[Pixel coordinate grounding data]
[Start of Attachment]

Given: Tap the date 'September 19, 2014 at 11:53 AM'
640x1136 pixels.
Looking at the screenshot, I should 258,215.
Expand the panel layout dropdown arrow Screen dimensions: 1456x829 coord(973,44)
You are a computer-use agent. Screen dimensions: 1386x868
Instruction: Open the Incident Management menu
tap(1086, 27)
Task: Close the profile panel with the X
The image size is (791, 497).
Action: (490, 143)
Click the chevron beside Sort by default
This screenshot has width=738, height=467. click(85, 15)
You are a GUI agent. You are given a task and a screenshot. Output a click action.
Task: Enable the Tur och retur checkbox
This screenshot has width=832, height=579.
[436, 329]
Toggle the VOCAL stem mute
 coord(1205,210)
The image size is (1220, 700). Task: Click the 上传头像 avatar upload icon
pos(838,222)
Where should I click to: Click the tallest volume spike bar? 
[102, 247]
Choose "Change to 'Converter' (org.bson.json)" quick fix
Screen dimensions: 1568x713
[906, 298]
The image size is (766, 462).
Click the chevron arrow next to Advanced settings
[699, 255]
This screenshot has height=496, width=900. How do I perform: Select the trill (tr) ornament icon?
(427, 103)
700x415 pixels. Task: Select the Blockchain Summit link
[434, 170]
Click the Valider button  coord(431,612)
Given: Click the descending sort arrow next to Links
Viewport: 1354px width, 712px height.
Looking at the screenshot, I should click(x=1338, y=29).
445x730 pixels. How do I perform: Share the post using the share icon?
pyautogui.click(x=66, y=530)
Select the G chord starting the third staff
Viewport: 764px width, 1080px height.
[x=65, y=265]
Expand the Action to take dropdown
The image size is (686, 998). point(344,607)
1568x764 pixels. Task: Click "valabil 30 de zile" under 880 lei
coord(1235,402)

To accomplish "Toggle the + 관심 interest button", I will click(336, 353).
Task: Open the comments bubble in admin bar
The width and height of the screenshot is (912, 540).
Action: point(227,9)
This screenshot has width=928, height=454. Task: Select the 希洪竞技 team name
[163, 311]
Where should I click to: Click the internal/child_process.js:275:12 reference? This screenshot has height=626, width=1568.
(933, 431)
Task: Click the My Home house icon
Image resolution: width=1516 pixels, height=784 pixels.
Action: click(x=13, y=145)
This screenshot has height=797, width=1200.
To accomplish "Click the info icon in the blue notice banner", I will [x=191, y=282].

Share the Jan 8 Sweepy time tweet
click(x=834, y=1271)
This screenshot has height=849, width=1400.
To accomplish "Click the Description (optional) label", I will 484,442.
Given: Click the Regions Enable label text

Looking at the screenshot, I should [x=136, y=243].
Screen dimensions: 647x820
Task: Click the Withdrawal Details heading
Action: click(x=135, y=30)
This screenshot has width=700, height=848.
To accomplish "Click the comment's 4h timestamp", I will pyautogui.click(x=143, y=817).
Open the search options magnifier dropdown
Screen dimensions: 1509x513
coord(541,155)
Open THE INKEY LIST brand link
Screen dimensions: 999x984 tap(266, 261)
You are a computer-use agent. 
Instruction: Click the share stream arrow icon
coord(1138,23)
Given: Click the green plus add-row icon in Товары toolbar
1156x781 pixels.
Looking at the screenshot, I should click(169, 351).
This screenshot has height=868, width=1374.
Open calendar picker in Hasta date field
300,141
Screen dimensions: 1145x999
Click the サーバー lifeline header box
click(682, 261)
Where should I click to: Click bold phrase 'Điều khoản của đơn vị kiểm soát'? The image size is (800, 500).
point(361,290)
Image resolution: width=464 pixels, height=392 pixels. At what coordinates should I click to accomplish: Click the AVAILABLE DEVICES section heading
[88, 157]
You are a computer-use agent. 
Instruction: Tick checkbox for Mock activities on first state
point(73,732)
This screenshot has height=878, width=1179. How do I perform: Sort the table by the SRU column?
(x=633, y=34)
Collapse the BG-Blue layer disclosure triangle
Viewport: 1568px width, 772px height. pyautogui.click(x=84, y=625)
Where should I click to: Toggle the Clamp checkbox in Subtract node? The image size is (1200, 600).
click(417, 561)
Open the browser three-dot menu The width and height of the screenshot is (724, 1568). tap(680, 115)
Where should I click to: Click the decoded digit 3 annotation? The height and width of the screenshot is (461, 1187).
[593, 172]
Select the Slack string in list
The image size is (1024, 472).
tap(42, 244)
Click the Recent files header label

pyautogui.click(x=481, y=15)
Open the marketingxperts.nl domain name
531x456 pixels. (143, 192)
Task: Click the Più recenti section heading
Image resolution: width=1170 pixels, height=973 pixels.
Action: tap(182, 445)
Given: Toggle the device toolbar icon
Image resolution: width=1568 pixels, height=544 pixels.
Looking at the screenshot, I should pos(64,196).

[End of Attachment]

## [Assignment]
Retype the portion of the data above that starts on the line with "Instruction: Open the" and finishes on the line with "Task: Enable the Tur och retur checkbox", including both of those lines.

## [Answer]
Instruction: Open the Incident Management menu
tap(1086, 27)
Task: Close the profile panel with the X
The image size is (791, 497).
Action: (490, 143)
Click the chevron beside Sort by default
This screenshot has width=738, height=467. click(85, 15)
You are a GUI agent. You are given a task and a screenshot. Output a click action.
Task: Enable the Tur och retur checkbox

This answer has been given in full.